Chapitre quatre : La vérité
Comment tout cela avait commencé ? L'épisode du diable. Chez sa grand-mère. Yoh se remémora l'histoire. Il devait aller chez sa grand-mère pour qu'on lui présente sa future femme. Mais elle l'avait reçu avec froideur, lui parlant peu. Puis Yoh avait cherché à comprendre la raison de ce repliement sur elle-même. Cette fille était victime d'un pouvoir qu'elle ne contrôlait pas. Il avait voulu l'aider. Sans même savoir pourquoi. Il n'avait pas cherché l'honneur ou la reconnaissance de cette petite blonde, mais seulement, il voulait la voir heureuse. Ses yeux semblait empreint d'une infinie détresse. Il ne les avait croisé que furtivement, presque comme si elle avait eu peur de lui. Mais le garçon avait perçu cette détresse. Et il voulait la retirer des yeux de cette jeune fille. La seule chose qu'il voulait vraiment, c'était la voir sourire. Ne plus jamais voir les larmes couler sur les joues de celle qu'il aimait. C'était tout. Rien d'autre, à part rester près d'elle aussi longtemps que cela lui serait permis. Il refusait de voir son visage se tordre de douleur, il ne voulait pas que ses yeux se noient dans la détresse. Il voulait la voir briller, rayonner. Il voulait la voir heureuse. La jeune fille vivait avec sa grand-mère, mais replié sur elle-même, comme si elle avait peur de blesser les autres et d'être blessée à son tour. Il avait coupé les ponts avec la réalité. Il serait le premier à les rétablir. La première ficelle, la première corde la rattachant à cette réalité qu'elle voulait fuir, c'est lui qui la lancerait. Ce n'était pas possible autrement que comme ça. Sans savoir comment, il s'était retrouvé embarqué dans une histoire qui avait failli lui coûter la vie. Il y avait perdu un ami. Mais il avait gagné la sérénité. Le plaisir. Pour lui, voir la joie, le bonheur briller dans les yeux de la jolie itako suffisait à ensoleiller sa journée. Il l'aimait. Sans aucun doute.

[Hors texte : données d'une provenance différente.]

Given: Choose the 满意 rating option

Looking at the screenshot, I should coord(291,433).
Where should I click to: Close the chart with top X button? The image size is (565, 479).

Anna étira son dos devenu douloureux. Le doute l'étreignait toujours, mais elle commençait à y voir plus clair. Si elle avait cru aimer Hao, c'était tout simplement parce qu'il était une face caché de Yoh, une figure qu'elle ne connaissait, et qui prenait les trait de son jumeau. Et elle voulait connaître cette partie, comme toute les autres. Yoh était celui qu'elle aimait, pas l'ombre d'une incertitude. Le mur qu'elle avait construit autrefois pour la protéger des agressions du monde extérieur était si haut, si sombre, qu'elle avait cru y rester enfermée pour toujours, ne voyant plus le haut de ce qu'elle avait bâti. Il était si épais, qu'elle avait cru y mourir étouffée. Et rien ne pouvait la sortir de cette prison. Rien sauf lui. Il avait frappé le mur, l'appelant de toutes ses forces, frappant le mur pour le briser, malgré son épaisseur. Avait attendu, tout essayer pour la sauver. Mais elle était la seule en mesure de se sauver. Et elle n'en avait pas envie. Elle voulait en finir. Vite. Mais les coups avaient redoublé, refusant d'abandonner. Pourquoi ce garçon faisait il un tel boucan ? Il ne la connaissait pas et elle n'avait pas envie qu'il la connaisse. Pourquoi ne comprenait il même pas ça ? Puis une fissure était apparue dans le mur. Une phrase, un geste, avait suffit à ébranler la construction qu'elle croyait indestructible. Des mots. Pas de force brute, pas de violence. Mais de la compassion. Pure, et pas intéressée. Il voulait l'aider. Simplement. Sans savoir ce qu'il risquait. Et pour la première fois de sa vie, Anna avait senti des larmes couler sur ses joues. Pour la première fois, elle avait laissé les barrières tomber. Elle voulait que ce garçon l'aide. Elle l'aimait déjà, sans le connaître, juste pour ce trait de caractère. Il était gentil.